##### Entries supplied #####

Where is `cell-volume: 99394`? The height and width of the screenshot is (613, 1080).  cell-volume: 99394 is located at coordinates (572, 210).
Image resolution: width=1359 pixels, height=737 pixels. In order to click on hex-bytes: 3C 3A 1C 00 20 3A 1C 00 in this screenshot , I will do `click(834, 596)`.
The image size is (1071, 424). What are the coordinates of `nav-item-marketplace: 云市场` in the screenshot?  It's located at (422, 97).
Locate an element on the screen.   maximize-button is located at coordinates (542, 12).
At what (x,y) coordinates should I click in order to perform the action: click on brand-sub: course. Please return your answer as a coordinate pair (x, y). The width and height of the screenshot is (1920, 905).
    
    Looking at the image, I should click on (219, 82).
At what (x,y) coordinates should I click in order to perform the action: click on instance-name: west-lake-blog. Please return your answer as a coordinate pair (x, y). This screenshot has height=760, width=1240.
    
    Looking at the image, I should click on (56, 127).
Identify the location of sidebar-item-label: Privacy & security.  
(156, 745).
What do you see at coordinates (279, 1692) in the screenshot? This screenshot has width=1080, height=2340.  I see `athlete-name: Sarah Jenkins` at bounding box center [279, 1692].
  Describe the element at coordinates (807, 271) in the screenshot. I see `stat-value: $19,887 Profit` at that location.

#####

#### Try it
Rewrite all of the data above, replacing "At what (x,y) coordinates should I click" with "Which (x,y) coordinates should I click" wherever it occurs and leaving everything else unchanged.

#### Result for this task
Where is `cell-volume: 99394`? The height and width of the screenshot is (613, 1080).  cell-volume: 99394 is located at coordinates (572, 210).
Image resolution: width=1359 pixels, height=737 pixels. In order to click on hex-bytes: 3C 3A 1C 00 20 3A 1C 00 in this screenshot , I will do `click(834, 596)`.
The image size is (1071, 424). What are the coordinates of `nav-item-marketplace: 云市场` in the screenshot?  It's located at (422, 97).
Locate an element on the screen.   maximize-button is located at coordinates (542, 12).
Which (x,y) coordinates should I click in order to perform the action: click on brand-sub: course. Please return your answer as a coordinate pair (x, y). The width and height of the screenshot is (1920, 905).
    
    Looking at the image, I should click on (219, 82).
Which (x,y) coordinates should I click in order to perform the action: click on instance-name: west-lake-blog. Please return your answer as a coordinate pair (x, y). This screenshot has height=760, width=1240.
    
    Looking at the image, I should click on (56, 127).
Identify the location of sidebar-item-label: Privacy & security.  
(156, 745).
What do you see at coordinates (279, 1692) in the screenshot? This screenshot has width=1080, height=2340.  I see `athlete-name: Sarah Jenkins` at bounding box center [279, 1692].
  Describe the element at coordinates (807, 271) in the screenshot. I see `stat-value: $19,887 Profit` at that location.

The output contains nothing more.